Step 12: Correlation Analysis
Description: Explore correlations between numerical features. Note that correlation can only be calculated between numerical values, so we need to convert categorical variables into numerical ones or exclude them from the correlation matrix.
Code:
# Convert categorical variables to numerical ones
df_encoded = df.copy()
df_encoded['sex'] = df_encoded['sex'].map({'male': 0, 'female': 1})
df_encoded['embarked'] = df_encoded['embarked'].map({'C': 0, 'Q': 1, 'S': 2})
df_encoded['class'] = df_encoded['class'].map({'First': 1, 'Second': 2, 'Third': 3})
df_encoded['who'] = df_encoded['who'].map({'man': 0, 'woman': 1, 'child': 2})
df_encoded['adult_male'] = df_encoded['adult_male'].astype(int)
df_encoded['alone'] = df_encoded['alone'].astype(int)
# Exclude non-numeric columns
df_numeric = df_encoded.select_dtypes(include=['int64', 'float64'])
# Plot heatmap of correlations
plt.figure(figsize=(8, 4))
sns.heatmap(df_numeric.corr(), annot=True, cmap='coolwarm')
plt.title('Correlation Matrix')
plt.show()
Insight: The correlation matrix reveals relationships between features, such as a strong positive correlation between ‘survived’ and ‘sex (gender) or who column which also reflects gender.’ Even you can drop one of them if required
Step 13: Passenger Class and Embarked Port
Description: Analyze the relationship between passenger class and port of embarkation.
Code:
# Plot class distribution by embarked port
plt.figure(figsize=(8, 4))
sns.countplot(x='embarked', hue='class', data=df)
plt.xlabel('Port of Embarkation')
plt.ylabel('Count')
plt.title('Passenger Class by Port of Embarkation')
plt.show()
Insight: Most passengers from Southampton were in third class, while Cherbourg had a higher proportion of first-class passengers.

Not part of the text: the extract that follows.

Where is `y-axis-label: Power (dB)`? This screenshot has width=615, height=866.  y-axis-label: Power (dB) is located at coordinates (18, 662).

Step 14: Age and Fare Relationship
Description: Investigate the relationship between age and fare.
Code:
# Scatter plot of age vs. fare
plt.figure(figsize=(8, 4))
sns.scatterplot(x='age', y='fare', data=df)
plt.xlabel('Age')
plt.ylabel('Fare')
plt.title('Age vs. Fare')
plt.grid()
plt.show()
Insight: There is no clear relationship between age and fare, suggesting ticket prices were not age-dependent.
Step 15: Survival by Family Size
Description: Analyze the impact of family size on survival rates.
Code:
# Create family size feature and plot survival rates
plt.figure(figsize=(8, 4))
df['family_size'] = df['sibsp'] + df['parch'] + 1
sns.barplot(x='family_size', y='survived', data=df)
plt.xlabel('Family Size')
plt.ylabel('Survival Rate')
plt.title('Survival Rate by Family Size')
plt.grid()
plt.show()
Insight: Passengers with smaller families had higher survival rates, potentially due to easier evacuation logistics.
Conclusion
Through this step-by-step analysis, we’ve uncovered valuable insights about the Titanic passengers. From understanding demographic distributions to examining survival factors, each step added a piece to the puzzle. This project showcases the power of combining Pandas and Matplotlib for data analysis.
Future Work
To extend this analysis, consider exploring:
- More detailed interactions between features.
- Predictive modeling to estimate survival probabilities.
- Comparison with other historical datasets to uncover broader patterns.
By continuing to explore and analyze data, we can gain deeper insights and make more informed decisions.